* What you have to do *
Would you transcribe the entries below word for word, omitting all images?

*** The records ***

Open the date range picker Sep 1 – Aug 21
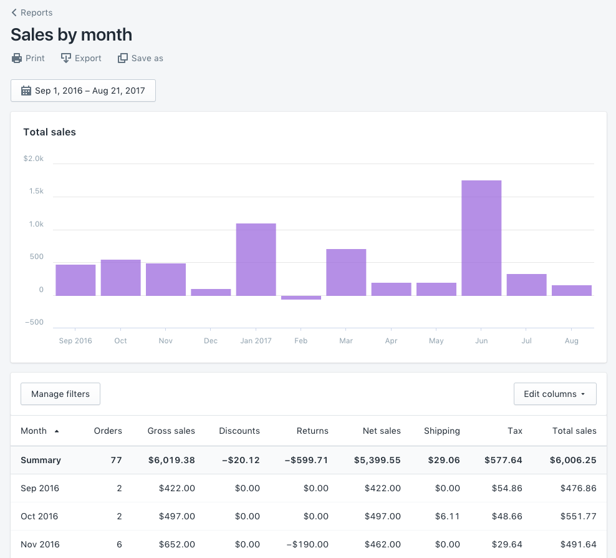Image resolution: width=616 pixels, height=558 pixels. (x=83, y=90)
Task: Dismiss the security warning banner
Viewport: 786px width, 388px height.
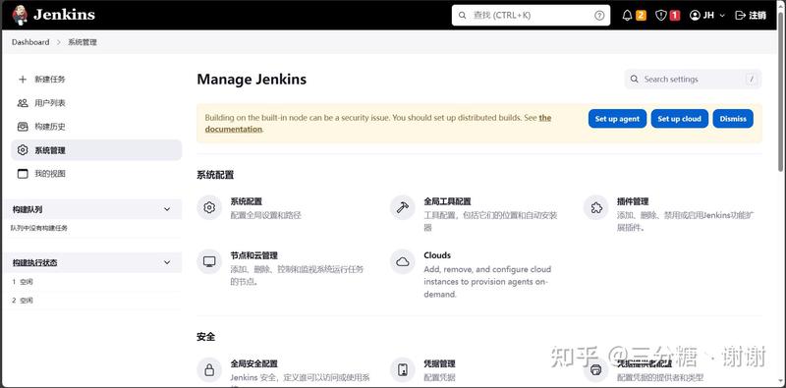Action: click(x=733, y=119)
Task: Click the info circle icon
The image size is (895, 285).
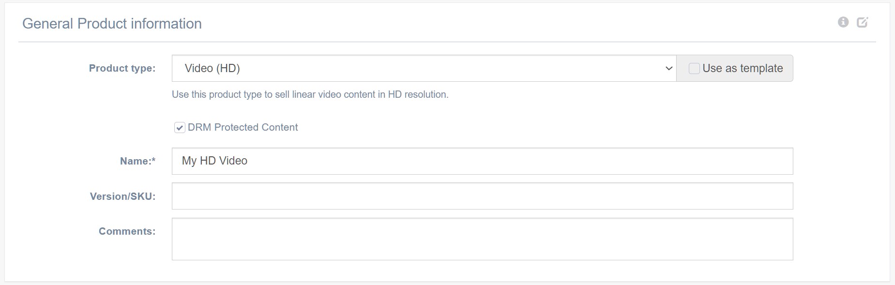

***

* Task answer *
Open the date range picker Sep 1 – Aug 21
Image resolution: width=616 pixels, height=558 pixels. (x=83, y=90)
Task: Dismiss the security warning banner
Viewport: 786px width, 388px height.
Action: click(x=733, y=119)
Task: Click the info circle icon
The image size is (895, 285).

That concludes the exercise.